In his progress of removing the old building he had come to the middle tower, on which the lofty spire had formerly rested. This was nearly two hundred feet high, and the workmen could not be induced to labor on the top of it. Here, Wren determined to try his experiment, for the double purpose of facilitating the labor and working out the problem of his philosophical speculations. He caused a hole to be dug of about four feet wide, by the side of the north-west pier of the tower, from which a perforation was made two feet square, reaching to the center of the pier.
In this he placed a small deal box, containing eighteen pounds of gunpowder. To this box, he affixed a hollow cane which contained a quick-match, reaching to the surface of the ground above, and along the ground a train of powder was laid with a match. The mine was then closed up and exploded, while the philosophical architect, at a, safe distance, calmly waited with confidence the effect of his experiment.
The result proved that the small quantity of powder not only lifted up the whole angle of the tower, with two great arches that rested upon it, but also two adjoining arches of the aisles, and the masonry above them. This it appeared to do in a slow but efficient manner, cracking the walls to the top, lifting visibly the whole weight about nine inches, which suddenly dropping, made a great heap of ruins in the place, without scattering or accident. It was half a minute before the heap, already fallen, opened in two or three places, and emitted smoke. The result of his calculation was satisfactory, and the experiment eminently successful. He ascertained, by this experiment, the force of gunpowder-eighteen pounds only of which lifted the massive stone tower, which was two hundred feet high, with the additional arches, weighing more than three thousand tons, and saved the work of a thousand laborers! The fall of the immense weight, from so great a height, produced such a concussion that the citizens supposed it to be the shock of an earthquake. The experiment was one of the finest illustrations on record of the superiority of mind and science over mere physical force.

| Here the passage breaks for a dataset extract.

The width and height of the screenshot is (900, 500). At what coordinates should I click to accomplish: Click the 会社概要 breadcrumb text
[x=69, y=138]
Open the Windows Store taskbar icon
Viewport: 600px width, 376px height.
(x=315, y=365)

Satisfied with his experiment, Wren determined to continue the process; but being called away on other business, he intrusted it to the management of his next officer, who, too wise to obey the orders of his superior, inserted too large a quantity of powder, which sent the fragments in every direction, to the great danger of the inhabitants. They made such complaints that an order was issued to use no more powder, though, with the original caution of the architect, it might have been continued without danger, and at a great saving of time and money. The corner-stone of the new cathedral was laid on the 21st of June, 1675, by Sir Christopher in person, as D.G.M., assisted by his Wardens, and the structure was completed in 1710, by the great architect's eldest son. It being thus thirty-five years in building.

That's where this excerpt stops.